Consider a familiar marketing task: moving from a pile of focus group transcripts to an executive report. An expert researcher does more than read and summarize. They orient toward the business question, extract the raw signal, cluster themes, judge which themes matter most, synthesize those themes into a decision narrative, and package the result in a form an executive can act on. That isn’t just a task. It’s a workflow. Once that workflow is set, parts of it can be supported or even executed by AI agents. But only because the human team first defined the system.
That example captures the broader shift now facing the CMO. Agentic AI creates its greatest value not when layered onto yesterday’s processes, but when marketing leaders redesign the workflow itself.
This changes the marketing operating model. A function built for the agentic AI era needs clear workflow ownership, decision rights, and guardrails. Informal experimentation with one-off pilots isn’t enough. Frontier marketing needs a model in which the center provides standards, governance, and shared systems, while local teams adapt those systems in context. The question is which workflows matter most, how those workflows should run, and where AI should sit inside them.
Better-designed systems improve decision quality, increase consistency across markets, and make marketing more scalable without sacrificing control.

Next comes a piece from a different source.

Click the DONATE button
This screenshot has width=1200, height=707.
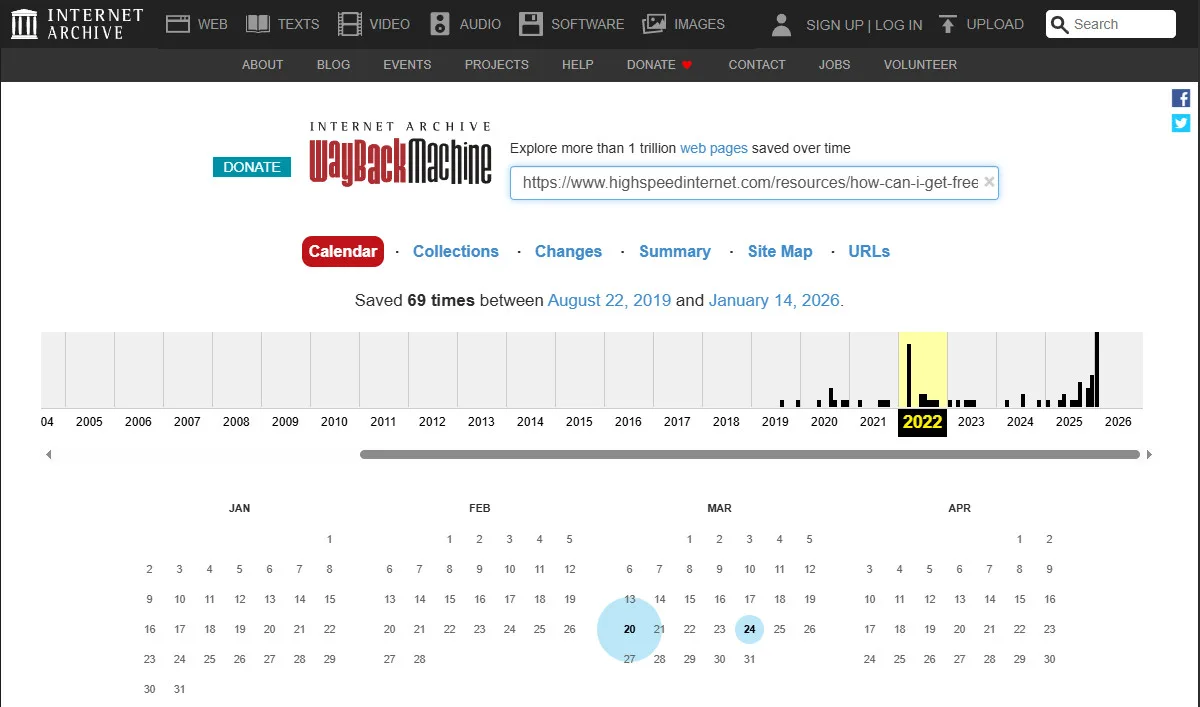click(251, 167)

This is a business performance issue, not just an operating model issue. Better-designed systems can reduce cycle time, improve decision quality, cut rework, increase consistency across teams and markets, and make marketing more scalable without sacrificing control. They can also make marketing more legible to the CEO and CFO, because the function starts to look less like a collection of episodic activities and more like a disciplined growth engine.

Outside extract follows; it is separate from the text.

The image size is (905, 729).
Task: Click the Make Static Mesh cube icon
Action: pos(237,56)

5 imperatives for the frontier CMO
So what should a frontier CMO do now to become a systems thinker? Work with your AI Marketing Champion to:
- Identify a small number of high-value workflows (not 20!) that matter the most to marketing performance. Start with three to five. These might include things like audience segmentation, creative testing, lead scoring, pricing and promotion planning, journey orchestration, or performance reporting. The key is to start with the work, not the tools.
- Map those workflows in detail. Where does the work begin? What inputs are required? Which decisions happen along the way? Where are the bottlenecks, judgment calls, delays, and handoffs? Many organizations quickly discover that the biggest barrier to AI is not the technology but that the underlying process is too fragmented, inconsistent, or informal to scale.
- Define the operating instructions for the workflow. Clarify the context the system needs, the objective it’s optimizing for, the trade-offs it should respect, the guardrails it must stay within, and the standards by which the output will be judged. Agents don’t do well with ambiguity. If strategic intent, approval logic, and quality standards remain fuzzy, agentic AI won’t solve the problem. It will simply expose the confusion faster.
- Decide where AI should assist, where it should automate, and where humans should remain firmly in control. Not every step or decision should be agentified. The goal isn’t to automate judgment away. It’s to be explicit about where judgment must remain human and where machines can take more of the load.
- Train in parallel. The next generation of marketing capability will come from the ability to redesign work well. Teams still need judgment, taste, creativity, strategic clarity, and deep knowledge of the craft of marketing. They also need to learn systems thinking — how to think in workflows, systems, and process design. Otherwise, you risk hollowing out the very layer of marketers who can translate AI analysis into sound commercial decisions.
For the CMO of the new agentic AI era, the job is to define and redesign the workflows, guardrails, and human-AI systems through which modern agentic marketing runs. AI is changing more than the tools of marketing. It is changing the operating logic of marketing itself. The CMOs and marketing leaders who see that clearly and start taking action now will build the organizations best prepared to win.